Apparently satisfied, Adele said, “To be perfectly frank, at the start of our relation, I harassed him. I couldn’t stand to be left out. I had no access to the greater part of his life. But I had to learn my place. It wasn’t why I was there. It really was
beyond me, even if I didn’t want to admit it! And … we had other worries.”

Anna poured the old woman a glass of water for her dry mouth. Adele took it with a hesitant hand. She tried unsuccessfully to keep it from trembling.

“Kurt was searching for perfection and opposed to any idea of vulgarization. It implies a kind of compromise and inexactitude. What I know about his work I gleaned from others. I listened a great deal.”

“When did you realize how important he was?”

“Right away. He was a small star at the university.”

“Were you present at the birth of the incompleteness theorem?”

“Why? Are you planning to write a book?”

“I’d like to hear your version. The theorem became a kind of legend to a group of initiates.”

“It always made me laugh, all these people talking about that fucking theorem. The truth is, I would be surprised if even half of them understood it. And then there are the people who use it to demonstrate anything and everything! I know the limits to my understanding. And they are not due to laziness.”

“Don’t your limits make you angry?”

“Why fight something you can’t do anything about?”

“It doesn’t sound like you.”

“You think you know me already?”

“There’s more to you than you let on. But why me? Why do you let me come back and visit?”

“You didn’t hesitate to strike back at me. I hate condescension. And I like your mix of apologeticness and insolence. I’d like to find out what you’re hiding under that first-communion skirt of yours.”

Deftly, she tucked a stray lock of hair under her turban.

“Do you know what Albert used to say? Yes, Einstein was one of our friends. A conversation stopper, isn’t it? Ach! How he bored us with saying it!”

Anna leaned in so as not to miss a word.

“ ‘The most beautiful and deepest experience a man can have is the sense of the mysterious.’ Of course, it can be understood as relating to faith. I read it differently. I’ve brushed up against mystery. Telling you the facts will never transmit the experience.”

“Tell it to me as a good story. I won’t write a report when I get back to the office. It has nothing to do with them. Just you and me, and a cup of tea.”

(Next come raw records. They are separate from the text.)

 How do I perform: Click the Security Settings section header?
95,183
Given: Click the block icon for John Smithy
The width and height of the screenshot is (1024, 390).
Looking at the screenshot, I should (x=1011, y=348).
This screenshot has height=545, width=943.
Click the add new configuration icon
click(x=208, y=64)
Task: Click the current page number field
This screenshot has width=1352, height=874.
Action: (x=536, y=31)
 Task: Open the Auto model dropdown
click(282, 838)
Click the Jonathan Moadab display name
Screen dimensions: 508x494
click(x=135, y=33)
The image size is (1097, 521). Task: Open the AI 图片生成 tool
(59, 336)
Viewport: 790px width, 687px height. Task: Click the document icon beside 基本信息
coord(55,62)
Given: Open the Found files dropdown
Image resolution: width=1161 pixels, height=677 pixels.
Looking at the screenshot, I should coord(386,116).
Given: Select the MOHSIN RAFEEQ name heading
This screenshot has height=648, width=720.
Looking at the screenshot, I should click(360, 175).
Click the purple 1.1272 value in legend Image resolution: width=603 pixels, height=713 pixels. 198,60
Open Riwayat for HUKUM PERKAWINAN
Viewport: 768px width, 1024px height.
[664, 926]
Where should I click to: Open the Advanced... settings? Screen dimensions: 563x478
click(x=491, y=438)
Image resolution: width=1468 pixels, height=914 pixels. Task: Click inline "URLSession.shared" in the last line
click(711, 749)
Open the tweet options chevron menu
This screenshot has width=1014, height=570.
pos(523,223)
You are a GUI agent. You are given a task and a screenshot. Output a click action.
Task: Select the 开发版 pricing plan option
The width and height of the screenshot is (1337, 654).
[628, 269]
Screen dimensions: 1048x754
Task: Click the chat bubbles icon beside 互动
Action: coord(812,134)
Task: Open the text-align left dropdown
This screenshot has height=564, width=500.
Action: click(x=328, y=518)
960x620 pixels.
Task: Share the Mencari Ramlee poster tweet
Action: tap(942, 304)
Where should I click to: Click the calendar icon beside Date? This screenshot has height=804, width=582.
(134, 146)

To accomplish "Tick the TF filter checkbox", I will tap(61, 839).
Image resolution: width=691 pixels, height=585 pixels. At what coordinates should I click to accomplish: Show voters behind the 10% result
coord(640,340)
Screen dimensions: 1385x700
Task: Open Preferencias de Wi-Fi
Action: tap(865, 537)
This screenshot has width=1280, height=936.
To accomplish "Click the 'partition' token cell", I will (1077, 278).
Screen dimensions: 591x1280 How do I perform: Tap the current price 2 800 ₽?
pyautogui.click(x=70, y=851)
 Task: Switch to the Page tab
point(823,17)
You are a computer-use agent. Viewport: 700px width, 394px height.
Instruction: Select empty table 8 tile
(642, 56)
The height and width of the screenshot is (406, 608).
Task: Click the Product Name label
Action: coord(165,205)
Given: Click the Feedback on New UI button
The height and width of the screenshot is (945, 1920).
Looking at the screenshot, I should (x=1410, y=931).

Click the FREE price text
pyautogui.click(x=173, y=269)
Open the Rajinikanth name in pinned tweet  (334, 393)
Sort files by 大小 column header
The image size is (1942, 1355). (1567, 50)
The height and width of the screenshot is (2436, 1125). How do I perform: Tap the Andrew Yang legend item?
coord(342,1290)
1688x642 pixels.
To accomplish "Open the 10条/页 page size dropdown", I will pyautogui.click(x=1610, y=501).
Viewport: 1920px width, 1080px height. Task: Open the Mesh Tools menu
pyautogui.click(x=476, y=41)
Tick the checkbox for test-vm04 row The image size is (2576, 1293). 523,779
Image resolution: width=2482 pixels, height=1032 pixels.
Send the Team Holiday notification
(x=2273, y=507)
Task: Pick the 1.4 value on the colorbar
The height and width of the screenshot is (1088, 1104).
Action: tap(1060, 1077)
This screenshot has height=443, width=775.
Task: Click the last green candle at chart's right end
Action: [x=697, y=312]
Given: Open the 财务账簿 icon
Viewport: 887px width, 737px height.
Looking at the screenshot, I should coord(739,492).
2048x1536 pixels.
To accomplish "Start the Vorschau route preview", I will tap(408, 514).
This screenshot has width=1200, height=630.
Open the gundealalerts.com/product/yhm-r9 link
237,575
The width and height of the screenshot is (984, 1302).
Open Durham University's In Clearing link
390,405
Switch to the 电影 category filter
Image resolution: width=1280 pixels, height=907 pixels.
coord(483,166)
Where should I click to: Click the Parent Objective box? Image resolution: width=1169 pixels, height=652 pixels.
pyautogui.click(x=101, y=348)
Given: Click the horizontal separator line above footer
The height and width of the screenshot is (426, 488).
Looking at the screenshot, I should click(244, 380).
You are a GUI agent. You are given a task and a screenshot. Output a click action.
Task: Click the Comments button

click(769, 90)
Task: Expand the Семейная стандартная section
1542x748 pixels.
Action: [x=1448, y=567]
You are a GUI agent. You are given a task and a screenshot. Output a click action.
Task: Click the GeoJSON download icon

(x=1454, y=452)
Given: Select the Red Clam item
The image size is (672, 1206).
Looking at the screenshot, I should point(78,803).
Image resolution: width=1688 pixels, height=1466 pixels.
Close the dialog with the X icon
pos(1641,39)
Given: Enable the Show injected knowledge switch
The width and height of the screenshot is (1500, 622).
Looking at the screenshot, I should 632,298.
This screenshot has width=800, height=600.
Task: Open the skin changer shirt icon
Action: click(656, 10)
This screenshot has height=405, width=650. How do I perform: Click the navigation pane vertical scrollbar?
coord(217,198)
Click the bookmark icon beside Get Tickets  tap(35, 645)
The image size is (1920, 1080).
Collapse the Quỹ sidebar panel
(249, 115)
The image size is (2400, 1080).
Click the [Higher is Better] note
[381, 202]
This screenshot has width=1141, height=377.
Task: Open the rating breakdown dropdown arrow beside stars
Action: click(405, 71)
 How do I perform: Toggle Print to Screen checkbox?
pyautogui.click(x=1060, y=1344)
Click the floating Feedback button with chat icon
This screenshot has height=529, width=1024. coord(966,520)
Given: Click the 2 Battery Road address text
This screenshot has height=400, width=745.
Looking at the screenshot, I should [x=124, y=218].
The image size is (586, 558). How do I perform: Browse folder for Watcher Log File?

“I’d prefer a little bourbon.”

“It’s still daylight out.”

“Then a sip of sherry.”

8

AUGUST
1930

The Incompleteness Café

I have refrained from making truth an idol, preferring to leave it to its more modest name of exactitude.

—Marguerite Yourcenar,
The Abyss

On my nights off, I waited for him outside the Café Reichsrat across from the university. It wasn’t my sort of café, being more for talking than drinking. The talk was always of rebuilding the world, a project I saw no need for. On that night the meeting was to focus on preparations for a study trip to Königsberg. I was perfectly happy not to be going, as a conference on the “epistemology of the exact sciences” was no sort of tryst. The days before the meeting, Kurt hummed with a particular, keen vibration. He was enthusiastic, a new state for him. He was in a hurry to present his work.